◆ **WORK REQUEST**:
Please repeat the lines below exactly. Begin with the line containing "Where should I click to: Click the 'z" and go on through the line containing "Task: Click the Subject".

Start of SOURCE DATA

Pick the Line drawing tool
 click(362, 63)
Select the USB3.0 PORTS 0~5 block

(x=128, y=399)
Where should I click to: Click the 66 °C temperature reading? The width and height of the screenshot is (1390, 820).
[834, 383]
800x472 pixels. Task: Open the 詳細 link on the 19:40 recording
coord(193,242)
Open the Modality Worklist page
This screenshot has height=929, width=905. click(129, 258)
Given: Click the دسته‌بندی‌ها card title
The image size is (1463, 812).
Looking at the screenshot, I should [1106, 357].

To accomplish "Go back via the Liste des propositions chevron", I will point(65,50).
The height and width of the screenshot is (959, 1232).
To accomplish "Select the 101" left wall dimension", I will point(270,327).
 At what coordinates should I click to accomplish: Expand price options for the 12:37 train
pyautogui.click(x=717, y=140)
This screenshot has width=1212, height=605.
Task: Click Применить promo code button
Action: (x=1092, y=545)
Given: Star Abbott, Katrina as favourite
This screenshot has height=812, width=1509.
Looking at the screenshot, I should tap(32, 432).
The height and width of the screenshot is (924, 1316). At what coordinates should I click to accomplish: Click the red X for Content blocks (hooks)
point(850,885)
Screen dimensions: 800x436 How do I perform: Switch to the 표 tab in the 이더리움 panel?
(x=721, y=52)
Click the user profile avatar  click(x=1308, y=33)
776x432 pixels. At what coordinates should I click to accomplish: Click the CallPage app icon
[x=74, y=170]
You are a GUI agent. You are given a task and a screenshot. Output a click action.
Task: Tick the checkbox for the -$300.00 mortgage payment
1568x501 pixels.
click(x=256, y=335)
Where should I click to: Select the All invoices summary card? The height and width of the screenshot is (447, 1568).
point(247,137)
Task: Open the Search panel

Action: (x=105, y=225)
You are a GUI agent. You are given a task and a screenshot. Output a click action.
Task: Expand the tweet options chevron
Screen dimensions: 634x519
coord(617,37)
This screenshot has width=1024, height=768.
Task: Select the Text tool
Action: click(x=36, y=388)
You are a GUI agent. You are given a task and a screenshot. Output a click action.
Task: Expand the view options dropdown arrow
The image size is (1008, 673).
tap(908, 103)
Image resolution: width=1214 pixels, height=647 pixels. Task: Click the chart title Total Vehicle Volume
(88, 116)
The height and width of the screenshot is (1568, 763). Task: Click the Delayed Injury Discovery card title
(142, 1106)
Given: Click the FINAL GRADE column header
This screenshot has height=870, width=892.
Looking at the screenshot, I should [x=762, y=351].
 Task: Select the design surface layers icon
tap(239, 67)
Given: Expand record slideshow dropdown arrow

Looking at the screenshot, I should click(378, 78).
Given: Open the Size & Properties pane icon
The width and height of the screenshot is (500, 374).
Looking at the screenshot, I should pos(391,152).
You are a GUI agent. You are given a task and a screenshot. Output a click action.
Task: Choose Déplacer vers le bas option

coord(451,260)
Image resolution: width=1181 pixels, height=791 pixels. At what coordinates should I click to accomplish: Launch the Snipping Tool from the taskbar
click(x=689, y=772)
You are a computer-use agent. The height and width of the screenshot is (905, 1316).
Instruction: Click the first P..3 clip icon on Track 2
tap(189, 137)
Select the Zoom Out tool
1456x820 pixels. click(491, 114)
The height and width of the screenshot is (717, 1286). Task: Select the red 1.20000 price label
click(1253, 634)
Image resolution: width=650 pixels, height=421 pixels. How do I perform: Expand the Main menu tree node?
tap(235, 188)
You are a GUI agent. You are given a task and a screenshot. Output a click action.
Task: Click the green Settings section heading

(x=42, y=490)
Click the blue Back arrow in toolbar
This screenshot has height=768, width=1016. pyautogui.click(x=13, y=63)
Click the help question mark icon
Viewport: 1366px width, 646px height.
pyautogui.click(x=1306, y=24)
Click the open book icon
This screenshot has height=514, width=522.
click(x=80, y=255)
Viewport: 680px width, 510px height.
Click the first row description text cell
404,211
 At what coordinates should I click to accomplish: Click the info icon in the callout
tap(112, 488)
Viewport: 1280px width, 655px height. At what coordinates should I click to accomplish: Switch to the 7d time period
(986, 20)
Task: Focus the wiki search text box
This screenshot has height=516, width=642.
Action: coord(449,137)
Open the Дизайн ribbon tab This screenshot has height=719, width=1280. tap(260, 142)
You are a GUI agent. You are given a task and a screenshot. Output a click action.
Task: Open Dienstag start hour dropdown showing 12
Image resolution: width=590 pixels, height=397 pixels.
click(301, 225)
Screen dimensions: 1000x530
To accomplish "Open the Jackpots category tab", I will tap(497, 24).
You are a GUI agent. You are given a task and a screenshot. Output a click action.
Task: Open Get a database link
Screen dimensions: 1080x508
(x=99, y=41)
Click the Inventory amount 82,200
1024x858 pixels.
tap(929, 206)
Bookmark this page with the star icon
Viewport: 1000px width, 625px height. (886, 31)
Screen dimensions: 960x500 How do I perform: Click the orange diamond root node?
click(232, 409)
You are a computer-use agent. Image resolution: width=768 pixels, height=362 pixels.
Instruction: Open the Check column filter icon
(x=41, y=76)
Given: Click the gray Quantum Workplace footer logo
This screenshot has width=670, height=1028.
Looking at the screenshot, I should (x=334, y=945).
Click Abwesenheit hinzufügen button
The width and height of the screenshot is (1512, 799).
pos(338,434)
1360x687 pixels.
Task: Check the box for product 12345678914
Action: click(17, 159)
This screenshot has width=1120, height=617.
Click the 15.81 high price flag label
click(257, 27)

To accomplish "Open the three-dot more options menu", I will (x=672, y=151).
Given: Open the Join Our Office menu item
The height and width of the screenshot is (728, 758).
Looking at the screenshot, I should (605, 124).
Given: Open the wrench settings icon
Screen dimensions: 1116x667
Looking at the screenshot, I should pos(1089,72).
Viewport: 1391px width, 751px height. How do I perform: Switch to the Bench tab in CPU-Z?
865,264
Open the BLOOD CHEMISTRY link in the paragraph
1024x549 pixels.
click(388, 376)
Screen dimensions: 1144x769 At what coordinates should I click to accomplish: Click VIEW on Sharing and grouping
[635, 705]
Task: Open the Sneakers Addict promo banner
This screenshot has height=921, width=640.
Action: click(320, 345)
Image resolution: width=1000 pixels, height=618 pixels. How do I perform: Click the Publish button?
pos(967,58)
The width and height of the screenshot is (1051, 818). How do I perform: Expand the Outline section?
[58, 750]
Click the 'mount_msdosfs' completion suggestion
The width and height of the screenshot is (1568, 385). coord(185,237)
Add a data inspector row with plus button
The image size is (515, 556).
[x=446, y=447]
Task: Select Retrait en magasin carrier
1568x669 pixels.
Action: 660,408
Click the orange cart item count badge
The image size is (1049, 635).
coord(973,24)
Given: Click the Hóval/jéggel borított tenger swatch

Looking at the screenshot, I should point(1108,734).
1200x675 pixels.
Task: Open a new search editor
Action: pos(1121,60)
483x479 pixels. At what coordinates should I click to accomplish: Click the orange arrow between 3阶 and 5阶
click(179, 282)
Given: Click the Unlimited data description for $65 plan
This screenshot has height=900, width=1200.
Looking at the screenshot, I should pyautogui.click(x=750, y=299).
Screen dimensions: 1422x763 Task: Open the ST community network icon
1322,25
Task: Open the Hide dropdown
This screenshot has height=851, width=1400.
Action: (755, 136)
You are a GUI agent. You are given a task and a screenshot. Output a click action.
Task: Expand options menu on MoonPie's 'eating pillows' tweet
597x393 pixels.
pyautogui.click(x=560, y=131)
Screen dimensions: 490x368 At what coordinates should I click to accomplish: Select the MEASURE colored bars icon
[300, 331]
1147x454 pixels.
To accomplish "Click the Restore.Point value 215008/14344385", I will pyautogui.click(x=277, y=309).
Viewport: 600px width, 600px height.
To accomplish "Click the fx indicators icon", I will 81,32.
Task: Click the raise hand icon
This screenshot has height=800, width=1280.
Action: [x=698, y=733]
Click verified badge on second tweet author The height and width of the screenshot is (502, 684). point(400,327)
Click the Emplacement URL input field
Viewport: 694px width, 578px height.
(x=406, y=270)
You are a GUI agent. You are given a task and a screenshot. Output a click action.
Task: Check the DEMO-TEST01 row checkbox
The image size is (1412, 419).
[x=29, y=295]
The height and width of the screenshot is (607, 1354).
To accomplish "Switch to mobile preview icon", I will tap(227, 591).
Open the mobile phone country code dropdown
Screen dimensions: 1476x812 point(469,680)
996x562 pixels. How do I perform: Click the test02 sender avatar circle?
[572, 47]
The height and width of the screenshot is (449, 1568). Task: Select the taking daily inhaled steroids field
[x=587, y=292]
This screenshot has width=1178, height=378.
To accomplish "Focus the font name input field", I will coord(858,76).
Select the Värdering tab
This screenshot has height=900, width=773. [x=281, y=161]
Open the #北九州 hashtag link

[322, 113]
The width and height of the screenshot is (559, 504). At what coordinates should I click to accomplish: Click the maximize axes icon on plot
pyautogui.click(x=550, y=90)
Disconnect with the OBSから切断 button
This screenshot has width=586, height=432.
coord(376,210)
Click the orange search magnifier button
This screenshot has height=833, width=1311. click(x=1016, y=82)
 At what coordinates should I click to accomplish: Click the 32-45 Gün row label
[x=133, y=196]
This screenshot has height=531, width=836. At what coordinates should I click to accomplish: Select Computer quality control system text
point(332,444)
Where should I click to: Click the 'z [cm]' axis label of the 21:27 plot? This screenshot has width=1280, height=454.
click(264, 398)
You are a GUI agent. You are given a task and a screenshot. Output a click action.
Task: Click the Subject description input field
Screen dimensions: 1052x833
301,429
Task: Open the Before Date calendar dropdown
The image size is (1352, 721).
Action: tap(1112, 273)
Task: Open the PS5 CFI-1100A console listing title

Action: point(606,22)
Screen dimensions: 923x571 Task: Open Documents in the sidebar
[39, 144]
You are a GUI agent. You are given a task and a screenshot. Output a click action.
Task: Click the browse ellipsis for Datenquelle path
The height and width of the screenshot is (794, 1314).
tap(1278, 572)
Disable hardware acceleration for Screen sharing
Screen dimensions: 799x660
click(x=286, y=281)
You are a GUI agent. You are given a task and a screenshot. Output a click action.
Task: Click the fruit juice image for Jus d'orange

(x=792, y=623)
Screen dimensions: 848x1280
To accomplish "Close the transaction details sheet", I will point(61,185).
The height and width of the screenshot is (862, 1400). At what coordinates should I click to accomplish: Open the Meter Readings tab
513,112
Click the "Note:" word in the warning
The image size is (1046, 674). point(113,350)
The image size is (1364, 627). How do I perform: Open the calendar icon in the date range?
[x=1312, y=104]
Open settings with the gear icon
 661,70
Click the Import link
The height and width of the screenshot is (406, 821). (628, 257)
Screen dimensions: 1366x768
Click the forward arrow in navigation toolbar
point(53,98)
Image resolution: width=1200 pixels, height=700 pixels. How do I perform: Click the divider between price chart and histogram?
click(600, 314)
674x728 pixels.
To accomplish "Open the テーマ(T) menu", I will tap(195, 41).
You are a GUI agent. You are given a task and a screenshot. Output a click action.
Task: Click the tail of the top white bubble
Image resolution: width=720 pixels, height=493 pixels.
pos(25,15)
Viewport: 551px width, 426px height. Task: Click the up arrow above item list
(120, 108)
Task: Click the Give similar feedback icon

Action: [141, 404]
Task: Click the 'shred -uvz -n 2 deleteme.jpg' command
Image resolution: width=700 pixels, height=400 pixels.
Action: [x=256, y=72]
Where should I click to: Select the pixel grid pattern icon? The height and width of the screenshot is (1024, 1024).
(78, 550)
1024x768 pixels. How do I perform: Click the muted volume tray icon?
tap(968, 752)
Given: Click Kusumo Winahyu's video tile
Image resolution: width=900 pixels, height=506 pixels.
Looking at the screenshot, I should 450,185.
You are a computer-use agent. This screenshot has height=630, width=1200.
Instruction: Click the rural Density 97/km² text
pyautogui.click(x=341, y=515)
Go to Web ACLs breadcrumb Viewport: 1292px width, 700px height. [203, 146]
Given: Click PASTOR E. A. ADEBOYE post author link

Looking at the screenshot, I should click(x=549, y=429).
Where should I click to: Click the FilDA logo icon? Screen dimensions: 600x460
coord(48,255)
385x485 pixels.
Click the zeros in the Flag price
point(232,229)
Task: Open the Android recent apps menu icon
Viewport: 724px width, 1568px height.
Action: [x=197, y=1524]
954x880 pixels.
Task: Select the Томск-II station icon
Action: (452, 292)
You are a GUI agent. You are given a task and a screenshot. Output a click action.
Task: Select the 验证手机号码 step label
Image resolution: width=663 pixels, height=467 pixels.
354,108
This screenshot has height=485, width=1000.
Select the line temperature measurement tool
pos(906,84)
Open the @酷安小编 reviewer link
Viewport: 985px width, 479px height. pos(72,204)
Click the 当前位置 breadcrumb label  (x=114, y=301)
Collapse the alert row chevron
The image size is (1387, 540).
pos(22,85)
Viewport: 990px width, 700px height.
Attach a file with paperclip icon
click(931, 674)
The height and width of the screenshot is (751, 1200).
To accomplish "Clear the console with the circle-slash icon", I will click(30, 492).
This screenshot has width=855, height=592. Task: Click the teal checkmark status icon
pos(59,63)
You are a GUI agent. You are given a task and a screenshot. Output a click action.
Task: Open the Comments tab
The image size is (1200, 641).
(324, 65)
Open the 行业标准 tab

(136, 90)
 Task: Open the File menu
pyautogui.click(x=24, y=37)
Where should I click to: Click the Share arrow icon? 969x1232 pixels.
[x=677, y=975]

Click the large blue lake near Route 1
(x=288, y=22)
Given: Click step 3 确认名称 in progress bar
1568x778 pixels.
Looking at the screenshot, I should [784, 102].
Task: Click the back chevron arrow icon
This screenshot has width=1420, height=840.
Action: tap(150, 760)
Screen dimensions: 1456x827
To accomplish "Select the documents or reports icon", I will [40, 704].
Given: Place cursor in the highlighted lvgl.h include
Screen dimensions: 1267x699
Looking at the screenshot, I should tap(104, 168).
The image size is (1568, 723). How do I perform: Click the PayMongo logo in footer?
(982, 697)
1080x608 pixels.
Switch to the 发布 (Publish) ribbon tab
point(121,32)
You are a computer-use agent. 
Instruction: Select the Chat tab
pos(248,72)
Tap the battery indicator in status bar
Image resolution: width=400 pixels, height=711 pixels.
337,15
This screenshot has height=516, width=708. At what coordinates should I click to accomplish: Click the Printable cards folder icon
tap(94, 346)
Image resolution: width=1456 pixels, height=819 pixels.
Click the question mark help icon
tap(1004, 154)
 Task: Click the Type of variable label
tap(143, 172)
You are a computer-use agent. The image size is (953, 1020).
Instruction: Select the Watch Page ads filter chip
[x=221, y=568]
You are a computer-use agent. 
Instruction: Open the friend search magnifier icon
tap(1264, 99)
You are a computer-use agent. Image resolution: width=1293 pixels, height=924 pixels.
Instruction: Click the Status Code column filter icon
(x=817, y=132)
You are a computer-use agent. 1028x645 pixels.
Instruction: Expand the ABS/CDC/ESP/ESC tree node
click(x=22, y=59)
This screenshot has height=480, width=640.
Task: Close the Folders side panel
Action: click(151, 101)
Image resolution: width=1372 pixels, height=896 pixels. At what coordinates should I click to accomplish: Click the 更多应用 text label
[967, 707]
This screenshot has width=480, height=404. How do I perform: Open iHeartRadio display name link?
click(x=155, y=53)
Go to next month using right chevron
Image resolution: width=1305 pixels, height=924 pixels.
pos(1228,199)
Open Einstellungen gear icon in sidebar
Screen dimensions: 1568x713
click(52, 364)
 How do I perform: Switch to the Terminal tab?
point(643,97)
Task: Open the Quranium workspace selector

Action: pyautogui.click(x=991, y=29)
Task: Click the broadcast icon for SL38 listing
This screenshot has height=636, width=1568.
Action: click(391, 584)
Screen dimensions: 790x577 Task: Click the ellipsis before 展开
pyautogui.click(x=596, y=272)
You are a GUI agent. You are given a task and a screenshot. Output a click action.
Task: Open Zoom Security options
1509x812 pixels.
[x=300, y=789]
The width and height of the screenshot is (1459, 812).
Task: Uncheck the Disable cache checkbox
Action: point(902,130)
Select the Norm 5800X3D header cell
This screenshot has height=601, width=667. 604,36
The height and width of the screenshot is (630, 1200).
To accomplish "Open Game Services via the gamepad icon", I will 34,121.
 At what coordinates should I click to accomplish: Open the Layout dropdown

End of SOURCE DATA

◆ **RESPONSE TO THIS TASK**:
Where should I click to: Click the 'z [cm]' axis label of the 21:27 plot? This screenshot has width=1280, height=454.
click(264, 398)
You are a GUI agent. You are given a task and a screenshot. Output a click action.
Task: Click the Subject description input field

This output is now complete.